Every day of production Israel’s team differentiates what goes into the improved and better qualities (Grade 1) from the normal preparation for Grade 2 and Grade 3. Flotation systems separate some of the coffees on-site for better performance. These coffees are assigned a quality team to carefully tend to their processing. They generally do lot separation based on 150 bags of parchment, equal to 100 bags of greens, but they also do smaller lot sizes, especially for honey, shade-dried or other improved preparations. The coffees are separated according to the days and areas of harvest as well as by preparation.
Harvest and cherry selection:
Coffee cherries are harvested by family members, then hand-sorted to remove unripe and overripe cherries before they are delivered to the washing station for processing. Israel generally pays a higher price for good quality cherries, normally 2-4 Birr/kg on top of the general cherry prices.
Soaking and pre-sorting:
The cherries are soaked in water. The healthy cherries will sink, while the diseased and damaged cherries will float and are skimmed off and removed. The cherries will then be moved to the drying beds. Underripe and defective cherries will be sorted out by hand during the first days.

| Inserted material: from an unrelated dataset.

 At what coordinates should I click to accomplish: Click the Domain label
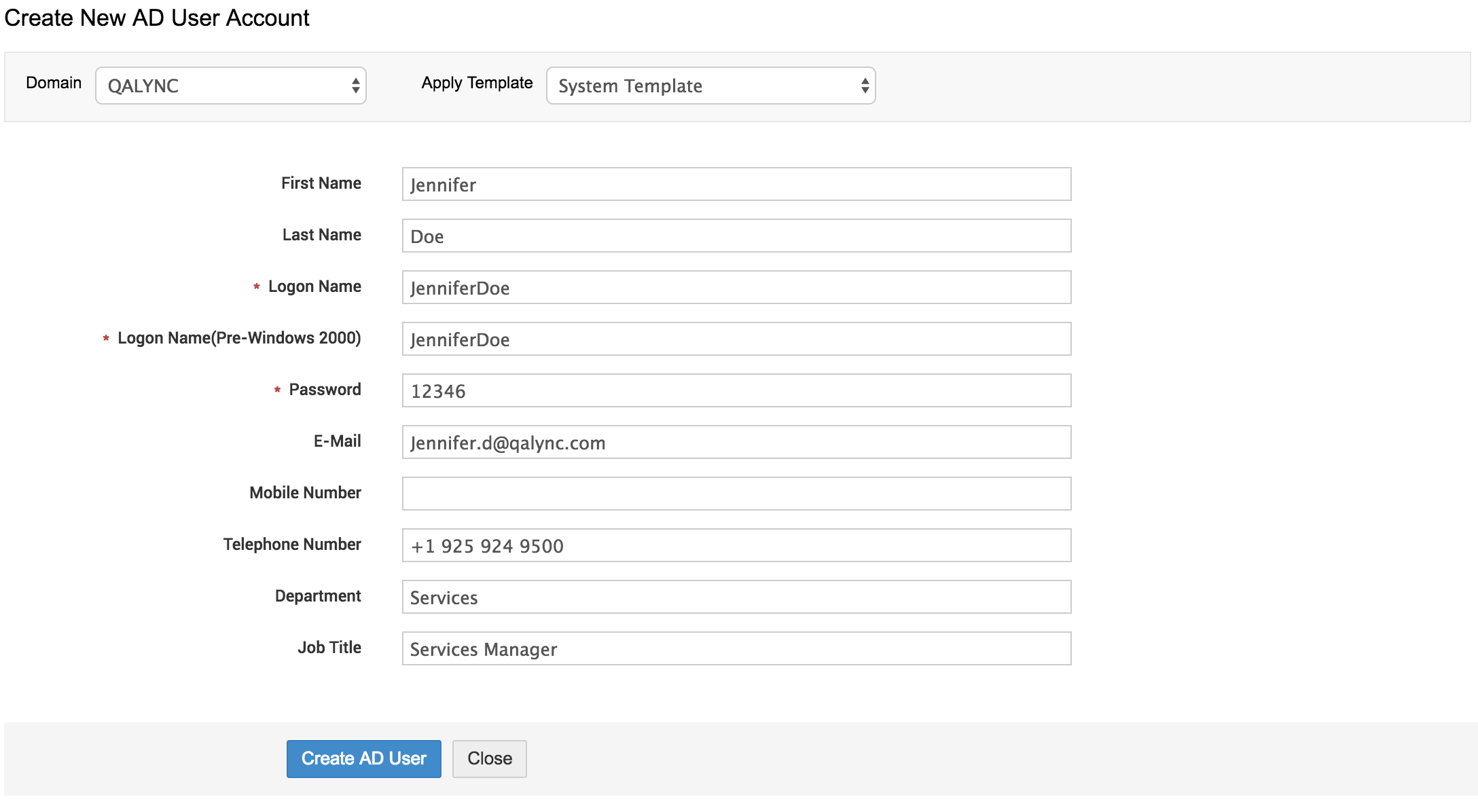[53, 82]
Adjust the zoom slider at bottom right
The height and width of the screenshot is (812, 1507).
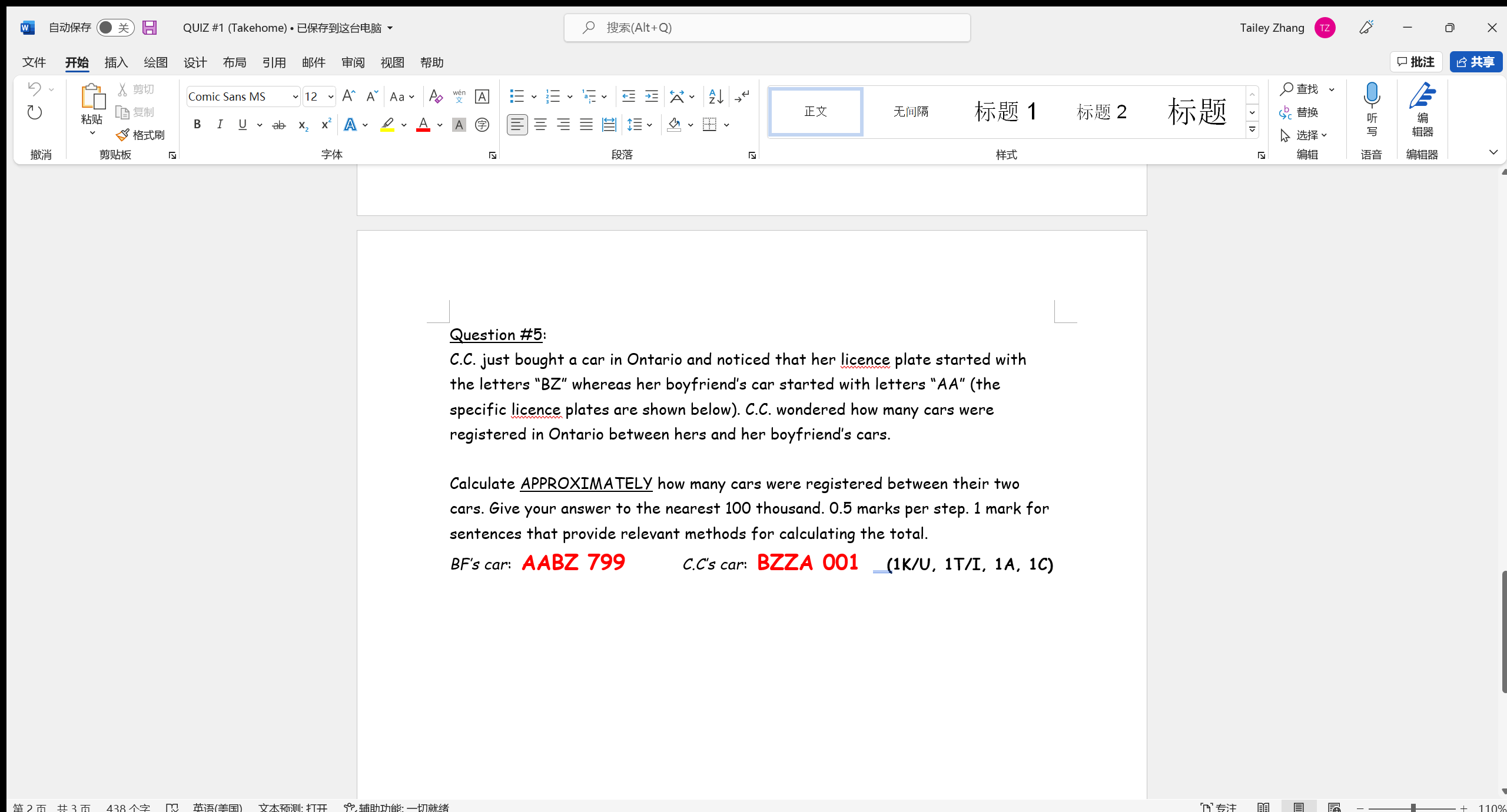point(1413,807)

When producing naturals the level of fermentation will be determined by the thickness and layer during the first days of drying in combination with temperature. Fermentation is slower at higher altitudes as temperatures are generally lower.
Drying and handsorting:
The cherries are dried in a relatively thin layer at about 3-4 cm the first days. They will build up the layers to 6-10 cm after a few days. The coffees are moved frequently and they will be covered during the hottest hours of the day to protect the cherries from intense sunlight, then again at night to protect against humidity. This will also help improve quality as the coffee is rested and the drying more homogeneous. Drying naturals at these altitudes can take up to 20 days.
Besides the ability to produce great coffees on a good scale, our importers work with Israel because he genuinely cares about the farmers. He grew up in a coffee producing area, and he shows great respect for the farmers, both as business partners and as people.
Israel builds schools to support the local communities. He contributes the land and pays for the construction, and ensures access to clean water for the students. The government is in charge of managing the school and paying its teachers, and Israel provides school materials on occasion. Israel has already built schools in Adola, Kercha (Mokonesa and Mokonesa Bulga) and is currently constructing schools in Gelana Gesha and Kilenso Mokonesa.
In addition to paying premiums for quality, Israel has registered some washing stations as Rainforest Alliance and Organic. That means means some producers earn two premiums, one for the certification and another for quality. Boji and Adola washing stations are both certified organic, and organic certification for Uraga is in process.